Chociaż nie zostało jeszcze ustalone, jak dobrze wytrzyma antybohaterską połowę anime przestępczość, Wind Breaker ma przemoc na zamku. Te początkowe odcinki zawierają kilka cholernie dobrych walk, które ukazują nie tylko sprawność fizyczną Haruki i jego nowej załogi, ale także brutalność, z jaką ją władają. Choć określenie uderzenia jest zdecydowanie przesadzone – Sugishita jednym uderzeniem zamienia szkolną ławkę w metalowo-drewniany naleśnik – nadal jest ono względnie uziemione, dzięki czemu każde uderzenie wydaje się bardziej, no cóż, silniejsze. Nawet w scenach z bardziej konserwatywną animacją możesz wyczuć ciężar i siłę ciosów lub zobaczyć zwinność podczas uników, która przekonuje cię siłą każdego wojownika dzięki czystej fizyczności. To nieskazitelny poziom dopracowania, więc mamy nadzieję, że uda mu się utrzymać choć część tej energii przez cały sezon.

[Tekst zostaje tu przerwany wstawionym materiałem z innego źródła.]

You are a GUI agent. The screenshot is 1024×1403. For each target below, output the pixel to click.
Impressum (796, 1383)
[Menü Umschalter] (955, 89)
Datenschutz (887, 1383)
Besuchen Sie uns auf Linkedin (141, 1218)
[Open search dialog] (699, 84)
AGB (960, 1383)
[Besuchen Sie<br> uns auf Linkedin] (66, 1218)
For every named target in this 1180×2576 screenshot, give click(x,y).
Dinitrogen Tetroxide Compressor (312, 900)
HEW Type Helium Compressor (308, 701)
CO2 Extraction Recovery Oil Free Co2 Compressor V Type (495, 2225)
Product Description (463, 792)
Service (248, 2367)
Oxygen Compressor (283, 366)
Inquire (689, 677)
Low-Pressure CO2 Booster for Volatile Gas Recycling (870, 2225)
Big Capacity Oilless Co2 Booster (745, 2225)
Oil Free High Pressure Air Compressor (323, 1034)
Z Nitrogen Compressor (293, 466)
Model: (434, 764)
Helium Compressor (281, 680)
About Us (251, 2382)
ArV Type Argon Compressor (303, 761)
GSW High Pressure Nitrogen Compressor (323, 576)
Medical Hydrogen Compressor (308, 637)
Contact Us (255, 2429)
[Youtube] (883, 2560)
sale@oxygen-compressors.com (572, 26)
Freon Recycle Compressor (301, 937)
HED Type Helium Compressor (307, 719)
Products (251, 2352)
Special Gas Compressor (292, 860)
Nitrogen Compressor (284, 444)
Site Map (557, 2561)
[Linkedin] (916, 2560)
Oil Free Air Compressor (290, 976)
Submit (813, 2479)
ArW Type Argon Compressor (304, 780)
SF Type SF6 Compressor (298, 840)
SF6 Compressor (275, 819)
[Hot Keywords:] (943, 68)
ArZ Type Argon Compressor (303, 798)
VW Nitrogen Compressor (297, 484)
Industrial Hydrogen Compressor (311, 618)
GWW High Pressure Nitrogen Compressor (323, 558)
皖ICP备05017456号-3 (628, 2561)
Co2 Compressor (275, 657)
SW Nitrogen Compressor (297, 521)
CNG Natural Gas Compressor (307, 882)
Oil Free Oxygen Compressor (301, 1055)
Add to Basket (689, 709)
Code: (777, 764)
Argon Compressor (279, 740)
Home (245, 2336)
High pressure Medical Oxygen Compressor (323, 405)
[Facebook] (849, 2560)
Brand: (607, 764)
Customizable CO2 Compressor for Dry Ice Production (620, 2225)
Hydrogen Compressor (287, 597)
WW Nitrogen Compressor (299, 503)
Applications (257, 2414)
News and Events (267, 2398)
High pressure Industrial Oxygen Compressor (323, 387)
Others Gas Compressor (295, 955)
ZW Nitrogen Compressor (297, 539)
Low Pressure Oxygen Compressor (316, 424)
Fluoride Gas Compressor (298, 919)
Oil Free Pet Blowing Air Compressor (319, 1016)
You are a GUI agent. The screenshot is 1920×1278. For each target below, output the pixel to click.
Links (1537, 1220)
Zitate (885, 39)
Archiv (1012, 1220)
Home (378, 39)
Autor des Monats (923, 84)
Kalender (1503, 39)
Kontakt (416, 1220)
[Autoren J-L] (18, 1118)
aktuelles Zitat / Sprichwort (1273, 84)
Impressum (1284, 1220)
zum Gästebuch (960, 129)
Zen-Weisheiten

Chłopcy zadający te ciosy też są całkiem zabawni. Haruka i Akihiko tworzą sympatyczny, dynamiczny duet, a nasz bohater zawsze ma ochotę na bójkę. W tym samym czasie nieśmiały Ahikiho stoi z boku i komentuje smak lub próbuje przemówić do rozsądku swojemu nowemu, szczęśliwemu przyjacielowi. Reszta Bofurina nie została jeszcze rozwinięta poza podstawowymi sztuczkami, ale działają jako zabawny kolektyw, pokazując różne dziwactwa, a jednocześnie czując się jak wiarygodni nastolatkowie. Mój ulubiony moment niezwiązany z walką prawdopodobnie nadchodzi, gdy Haruka zauważa, jak dziwne jest uścisk dłoni i swobodny, fizyczny kontakt z ludźmi po latach dotykania innych jedynie zaciśniętymi pięściami. Mówi o poziomie izolacji, jakiego doświadczył, jednocześnie podkreślając, jak naturalne może być uczucie posiadania kogoś, na kim można się dosłownie oprzeć. To świetny fundament, więc dopiero okaże się, jak poradzi sobie z większymi pomysłami, Wind Breaker ma solidne podstawy na początek.

Ocena:

Wind Breaker jest obecnie streaming na Crunchyrollu.